# flame job



## barty b (Dec 31, 2004)

Blue and metallic silver flame with shark swimming through


















The pics a little blurry and the flash really jumps out..it looks SWEEET in person though. I did this on my RS1569 shark rod.


----------



## DORIGHT (Dec 1, 2006)

NICE...I LIKE THE FLAG !!!!!:beer:


----------



## barty b (Dec 31, 2004)

DORIGHT said:


> NICE...I LIKE THE FLAG !!!!!:beer:


Yeah..It's an RC thang..but don't worry, We ain't racists...We hate everybody equally


----------



## surfcast (Nov 7, 2006)

How are they done..threads...paint..other...?


----------



## barty b (Dec 31, 2004)

Testors model paint










The shark and flag ar decals and there is some small threadwork under the flag decal to hold the shrink tube sorry bout the blurry pics..crappy camera


----------



## EugeneChoe (Aug 11, 2006)

i would also like to know how theyre done. is it just model paint under the finish?


----------



## barty b (Dec 31, 2004)

Yeah..I just paint the flames and then do a thin top coat of flex. The tachnique is more in the actual painting..I would practice on something else first.


----------



## narfpoit (Jun 16, 2004)

you should try putting the testers paint right into the flex coat while it is still wet. It gives it a very smooth appearance.


----------



## barty b (Dec 31, 2004)

narfpoit...that wouldnt work with the acrylic (water soluable) paints would it..I wouldn't think the paint would blend with the flex.

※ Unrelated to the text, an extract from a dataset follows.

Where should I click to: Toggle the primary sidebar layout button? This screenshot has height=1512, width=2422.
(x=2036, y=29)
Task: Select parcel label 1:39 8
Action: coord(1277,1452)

Now is it just me or didn't testors used to be solvent based? I didn't realize when I got the paints that they were water soluable..have they always been this way,because I remember using mineral spirtits to thin them.


----------



## narfpoit (Jun 16, 2004)

yeah you will have to find the solvent based. It would be best to find a few colors to work with and then test them out first. I learned this technique at the rod building show last year from Randy Parpart (Putter). He just practices on pens which when the come out right also make nice little gifts. Here is a little guide that he has online that should help better than I can.

http://home.comcast.net/~wayneparr/RM/Putter/MarbleInstructions.htm

He calls his technique marbling but if you want flames just dont put a base color on.
John


----------



## barty b (Dec 31, 2004)

That looks like a better process..The good thing about this one is that I can still remove it easily..I might re-do it using putters process.


----------



## narfpoit (Jun 16, 2004)

like I said it makes an increadably smooth finish. Just be shure to test out your pigments and paints on something else first.


----------